Senin, 03 Agustus 2009

Gerobak Keliling : Mengganggu atau Ditunggu?




Hampir setiap sudut jalan kita akan dengan mudah menemukan gerobak keliling yang menjual aneka makanan dari siomay, batagor, bakso, soto mie, cendol, es doger, dan sebagainya. Beragam cemilan tersebut memang menggoda perut di kala perut keroncongan atau hanya sekedar lapar mata belaka. Mereka selalu hadir di tempat yang ramai, dari di pasar, depan perkantoran, pertokoan, sekolah, dan kampus. Di pinggir jalan kita juga akan dengan mudah menemukan mereka, bahkan kurang dari 1 km, kita dapat menemukan beberapa pedagang makanan gerobak keliling.
Keberadaan mereka antara suka dan duka. Antara mengganggu dan ditunggu. Gerobak keliling yang menjadi sandaran hidup keluarga terkadang mengganggu arus lalu lintas jalan raya. Selain itu, keberadaan mereka dinilai merusak pemandangan karena memakan tempat yang tidak sedikit hampir di setiap sudut jalan.
Padahal di sisi lain, gerobak makanan keliling memiliki nilai positif lebih banyak. Kala di rumah sedang tidak ada makanan atau sedang ingin ngemil, gerobak keliling yang biasa mangkal di dekat rumah menjadi alternarif selain delivery fast food.

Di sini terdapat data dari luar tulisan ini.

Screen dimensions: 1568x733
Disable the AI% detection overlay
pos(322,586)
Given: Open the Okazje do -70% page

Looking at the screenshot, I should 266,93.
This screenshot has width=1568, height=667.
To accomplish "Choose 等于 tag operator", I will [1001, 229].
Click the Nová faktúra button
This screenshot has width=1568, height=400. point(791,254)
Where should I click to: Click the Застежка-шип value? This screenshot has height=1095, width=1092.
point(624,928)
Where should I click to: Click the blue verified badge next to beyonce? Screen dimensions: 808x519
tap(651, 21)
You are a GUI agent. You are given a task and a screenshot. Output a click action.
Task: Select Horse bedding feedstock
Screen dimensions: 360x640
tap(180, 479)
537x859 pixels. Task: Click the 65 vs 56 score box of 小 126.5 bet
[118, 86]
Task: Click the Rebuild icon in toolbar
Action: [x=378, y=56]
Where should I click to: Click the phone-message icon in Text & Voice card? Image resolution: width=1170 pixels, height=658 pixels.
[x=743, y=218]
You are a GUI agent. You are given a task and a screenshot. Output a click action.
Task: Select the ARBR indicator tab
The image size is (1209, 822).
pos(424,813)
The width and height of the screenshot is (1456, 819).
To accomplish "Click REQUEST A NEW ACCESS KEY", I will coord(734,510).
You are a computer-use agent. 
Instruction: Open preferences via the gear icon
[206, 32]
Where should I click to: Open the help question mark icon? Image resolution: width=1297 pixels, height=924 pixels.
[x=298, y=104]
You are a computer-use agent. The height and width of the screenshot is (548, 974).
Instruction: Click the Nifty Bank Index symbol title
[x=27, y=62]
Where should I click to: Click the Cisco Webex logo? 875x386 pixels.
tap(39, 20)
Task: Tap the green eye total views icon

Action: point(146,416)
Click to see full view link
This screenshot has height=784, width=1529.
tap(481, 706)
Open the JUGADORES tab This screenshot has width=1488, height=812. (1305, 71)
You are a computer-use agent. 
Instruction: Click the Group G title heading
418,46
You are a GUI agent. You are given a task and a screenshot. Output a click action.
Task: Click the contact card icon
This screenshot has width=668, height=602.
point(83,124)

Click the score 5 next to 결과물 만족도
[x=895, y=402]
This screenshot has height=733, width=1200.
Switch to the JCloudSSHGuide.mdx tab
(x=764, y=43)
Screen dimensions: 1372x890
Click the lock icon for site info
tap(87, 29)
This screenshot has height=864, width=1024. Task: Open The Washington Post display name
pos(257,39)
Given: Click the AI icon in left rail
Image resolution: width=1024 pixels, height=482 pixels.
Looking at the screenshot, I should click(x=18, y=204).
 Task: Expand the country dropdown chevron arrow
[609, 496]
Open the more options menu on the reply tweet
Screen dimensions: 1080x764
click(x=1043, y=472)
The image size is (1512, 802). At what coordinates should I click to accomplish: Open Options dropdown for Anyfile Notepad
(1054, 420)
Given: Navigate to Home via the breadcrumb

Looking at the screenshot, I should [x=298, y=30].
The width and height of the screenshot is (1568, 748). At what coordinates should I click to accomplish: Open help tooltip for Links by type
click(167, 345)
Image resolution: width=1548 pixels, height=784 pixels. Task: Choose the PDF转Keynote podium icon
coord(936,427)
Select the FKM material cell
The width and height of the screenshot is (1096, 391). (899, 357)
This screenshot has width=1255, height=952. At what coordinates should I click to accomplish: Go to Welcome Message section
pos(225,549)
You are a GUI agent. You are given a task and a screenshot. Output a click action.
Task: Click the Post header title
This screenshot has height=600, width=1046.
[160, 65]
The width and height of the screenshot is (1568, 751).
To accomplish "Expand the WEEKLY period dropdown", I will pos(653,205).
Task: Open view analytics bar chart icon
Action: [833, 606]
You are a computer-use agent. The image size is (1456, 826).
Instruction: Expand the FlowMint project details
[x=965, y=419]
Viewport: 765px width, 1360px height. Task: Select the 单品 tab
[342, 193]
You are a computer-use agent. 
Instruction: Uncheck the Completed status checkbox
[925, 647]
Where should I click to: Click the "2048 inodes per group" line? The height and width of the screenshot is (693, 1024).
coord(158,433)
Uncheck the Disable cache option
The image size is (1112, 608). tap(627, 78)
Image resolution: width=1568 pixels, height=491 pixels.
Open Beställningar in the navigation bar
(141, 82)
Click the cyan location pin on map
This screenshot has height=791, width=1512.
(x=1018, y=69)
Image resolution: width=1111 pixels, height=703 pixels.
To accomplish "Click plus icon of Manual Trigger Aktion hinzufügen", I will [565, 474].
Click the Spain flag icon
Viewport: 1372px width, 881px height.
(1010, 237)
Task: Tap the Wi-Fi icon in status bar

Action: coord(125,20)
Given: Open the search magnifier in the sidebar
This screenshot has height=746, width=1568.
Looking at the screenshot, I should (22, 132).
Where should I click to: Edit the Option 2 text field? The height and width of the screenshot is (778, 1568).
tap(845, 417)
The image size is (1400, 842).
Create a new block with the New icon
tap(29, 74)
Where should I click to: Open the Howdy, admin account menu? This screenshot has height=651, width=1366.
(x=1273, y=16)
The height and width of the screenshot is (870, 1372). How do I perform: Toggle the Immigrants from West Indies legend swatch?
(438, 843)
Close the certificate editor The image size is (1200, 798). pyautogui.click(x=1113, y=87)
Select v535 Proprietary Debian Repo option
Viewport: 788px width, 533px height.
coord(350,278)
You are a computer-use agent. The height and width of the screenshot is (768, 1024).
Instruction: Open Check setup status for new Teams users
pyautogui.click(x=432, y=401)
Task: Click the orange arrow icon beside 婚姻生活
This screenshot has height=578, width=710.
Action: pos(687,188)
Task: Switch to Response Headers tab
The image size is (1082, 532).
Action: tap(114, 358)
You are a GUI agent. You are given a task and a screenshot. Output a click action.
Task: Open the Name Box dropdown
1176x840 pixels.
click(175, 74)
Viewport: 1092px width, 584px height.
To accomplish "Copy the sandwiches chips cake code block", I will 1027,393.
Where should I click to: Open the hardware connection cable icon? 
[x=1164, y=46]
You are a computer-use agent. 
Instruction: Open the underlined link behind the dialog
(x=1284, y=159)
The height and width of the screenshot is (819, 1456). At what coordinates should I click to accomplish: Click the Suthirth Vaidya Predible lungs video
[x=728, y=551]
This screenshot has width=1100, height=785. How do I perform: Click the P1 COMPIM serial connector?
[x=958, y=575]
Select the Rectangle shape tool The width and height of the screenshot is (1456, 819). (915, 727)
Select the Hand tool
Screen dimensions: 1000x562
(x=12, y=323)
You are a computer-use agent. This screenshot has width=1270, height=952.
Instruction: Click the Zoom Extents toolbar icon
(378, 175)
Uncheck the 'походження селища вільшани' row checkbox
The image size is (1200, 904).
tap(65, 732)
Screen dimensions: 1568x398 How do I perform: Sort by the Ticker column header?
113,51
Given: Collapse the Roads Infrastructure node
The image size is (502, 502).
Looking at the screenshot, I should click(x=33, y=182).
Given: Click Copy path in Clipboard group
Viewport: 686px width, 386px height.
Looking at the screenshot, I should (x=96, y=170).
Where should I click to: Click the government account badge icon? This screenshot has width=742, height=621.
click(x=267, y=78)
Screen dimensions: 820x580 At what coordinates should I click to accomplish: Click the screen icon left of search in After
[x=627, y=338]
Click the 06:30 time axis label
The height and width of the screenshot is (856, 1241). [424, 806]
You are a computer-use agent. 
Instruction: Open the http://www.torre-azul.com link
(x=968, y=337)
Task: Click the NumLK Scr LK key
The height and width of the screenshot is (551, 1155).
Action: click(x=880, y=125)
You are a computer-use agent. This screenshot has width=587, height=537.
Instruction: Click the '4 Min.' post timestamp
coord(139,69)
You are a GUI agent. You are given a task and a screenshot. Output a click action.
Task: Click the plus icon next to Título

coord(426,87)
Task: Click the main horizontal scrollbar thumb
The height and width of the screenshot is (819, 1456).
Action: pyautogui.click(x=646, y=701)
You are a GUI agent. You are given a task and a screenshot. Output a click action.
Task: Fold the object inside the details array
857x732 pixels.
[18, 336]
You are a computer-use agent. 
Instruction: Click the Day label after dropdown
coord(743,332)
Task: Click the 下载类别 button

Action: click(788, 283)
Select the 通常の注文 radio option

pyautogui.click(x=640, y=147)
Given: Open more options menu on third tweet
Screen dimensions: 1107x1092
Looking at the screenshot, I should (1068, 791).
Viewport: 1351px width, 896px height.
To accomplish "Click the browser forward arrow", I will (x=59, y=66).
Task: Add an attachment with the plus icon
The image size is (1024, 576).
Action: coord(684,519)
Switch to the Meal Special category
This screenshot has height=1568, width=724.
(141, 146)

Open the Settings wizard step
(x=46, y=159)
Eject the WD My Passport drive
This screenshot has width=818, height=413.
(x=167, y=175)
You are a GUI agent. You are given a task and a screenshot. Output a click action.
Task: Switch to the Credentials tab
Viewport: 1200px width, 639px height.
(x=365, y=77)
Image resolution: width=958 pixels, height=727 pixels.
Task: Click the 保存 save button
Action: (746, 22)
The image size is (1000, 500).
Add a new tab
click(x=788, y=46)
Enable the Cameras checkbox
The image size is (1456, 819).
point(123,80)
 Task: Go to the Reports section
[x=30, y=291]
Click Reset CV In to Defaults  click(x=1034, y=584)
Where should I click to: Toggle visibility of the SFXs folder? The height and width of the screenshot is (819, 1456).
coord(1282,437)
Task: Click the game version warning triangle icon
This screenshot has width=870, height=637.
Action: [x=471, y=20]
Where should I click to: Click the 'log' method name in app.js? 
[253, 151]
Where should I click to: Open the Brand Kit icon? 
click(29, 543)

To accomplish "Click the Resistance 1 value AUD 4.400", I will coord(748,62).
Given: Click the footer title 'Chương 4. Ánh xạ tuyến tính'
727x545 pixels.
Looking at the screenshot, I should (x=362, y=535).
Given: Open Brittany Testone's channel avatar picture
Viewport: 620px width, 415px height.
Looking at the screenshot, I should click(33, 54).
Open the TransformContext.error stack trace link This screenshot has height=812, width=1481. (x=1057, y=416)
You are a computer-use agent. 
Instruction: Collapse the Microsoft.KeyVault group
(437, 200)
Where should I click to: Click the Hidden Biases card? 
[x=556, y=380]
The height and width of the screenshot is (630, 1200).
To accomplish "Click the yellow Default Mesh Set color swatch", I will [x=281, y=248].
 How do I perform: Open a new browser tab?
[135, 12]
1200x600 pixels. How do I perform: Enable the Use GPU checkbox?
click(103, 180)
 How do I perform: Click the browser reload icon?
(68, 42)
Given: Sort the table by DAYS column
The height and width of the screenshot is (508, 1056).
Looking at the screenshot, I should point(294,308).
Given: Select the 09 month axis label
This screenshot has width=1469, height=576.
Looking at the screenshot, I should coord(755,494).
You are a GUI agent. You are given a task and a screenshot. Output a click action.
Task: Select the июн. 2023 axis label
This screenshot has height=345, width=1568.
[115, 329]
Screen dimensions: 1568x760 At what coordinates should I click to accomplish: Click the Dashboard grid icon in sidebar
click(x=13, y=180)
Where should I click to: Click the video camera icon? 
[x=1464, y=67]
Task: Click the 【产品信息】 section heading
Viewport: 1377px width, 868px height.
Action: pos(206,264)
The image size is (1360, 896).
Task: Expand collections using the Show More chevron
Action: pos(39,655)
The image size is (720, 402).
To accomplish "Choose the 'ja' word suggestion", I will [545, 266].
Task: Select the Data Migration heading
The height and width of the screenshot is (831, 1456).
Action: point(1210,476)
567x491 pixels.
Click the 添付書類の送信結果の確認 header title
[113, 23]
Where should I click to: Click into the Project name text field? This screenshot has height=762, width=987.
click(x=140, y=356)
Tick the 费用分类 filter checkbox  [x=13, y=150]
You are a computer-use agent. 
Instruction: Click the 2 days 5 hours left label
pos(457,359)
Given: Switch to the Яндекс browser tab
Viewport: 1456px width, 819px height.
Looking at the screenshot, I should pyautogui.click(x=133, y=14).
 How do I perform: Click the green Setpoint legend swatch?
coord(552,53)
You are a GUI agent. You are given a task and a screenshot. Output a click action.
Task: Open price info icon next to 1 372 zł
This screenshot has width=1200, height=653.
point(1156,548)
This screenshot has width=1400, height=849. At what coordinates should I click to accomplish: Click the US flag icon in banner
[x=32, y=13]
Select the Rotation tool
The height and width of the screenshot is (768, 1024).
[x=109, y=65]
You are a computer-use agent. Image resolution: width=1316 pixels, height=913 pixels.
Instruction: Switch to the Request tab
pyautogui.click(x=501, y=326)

Dibandingkan dengan fast food, makanan gerobak memiliki lebih banyak nilai positif. Fast food lebih mahal, mengandung kalori lebih tinggi, menambah pulsa telephon, dan menambah emisi gas CO yang akan dihasilkan dari motor delivery fast food.
Makanan gerobak memang mengandung lebih rendah kalori dibandingkan dengan fast food. Untuk menjaga kesehatan, kita perlu mengurangi konsumsi fast food. Negara Paman Sama saja sebagai pelopor fast food , sudah mulai marak mengurangi akibat berbagai jenis penyakit yang ditimbulkan seperti obesitas dan darah tinggi yang bahkan anak-anak pun sudah mulai terjangkit. Seperempat dari jumlah anak-anak berusia 6-11 tahun di Amerika menderita obesitas.
Hal paling penting dari semuanya adalah sebuah data yang mengungkapkan bahwa gerobak makanan keliling juga memegang peranan penting dalam perekonomian daerah. Berdasarkan data Badan Pusat Statistik (BPS) yang dikutip Paguyuban Pedagang Mi dan Bakso Megapolitan Indonesia (Paguyuban Miso Indonesia), pada 2006, dari 48,9 juta usaha kecil menengah (UKM) di Indonesia, 20 % atau sekitar 10 juta di antaranya adalah pedagang mi bakso. Data tersebut baru menunjukkan mi bakso, belum dengan makanan lainnya. Akan lebih baik kalau adanya sosialisasi para pedagang agar lebih terarah dan tertata rapi. Dengan mengkonsumsi makanan ciri khas Indonesia, kita juga turut mengembangkan gastronomi bangsa tercinta kita. Jadi, bagaimana? Mi, bakso, batagor, siomay, cendol, dan es doger, memang lebih maknyuuuuuus, kan?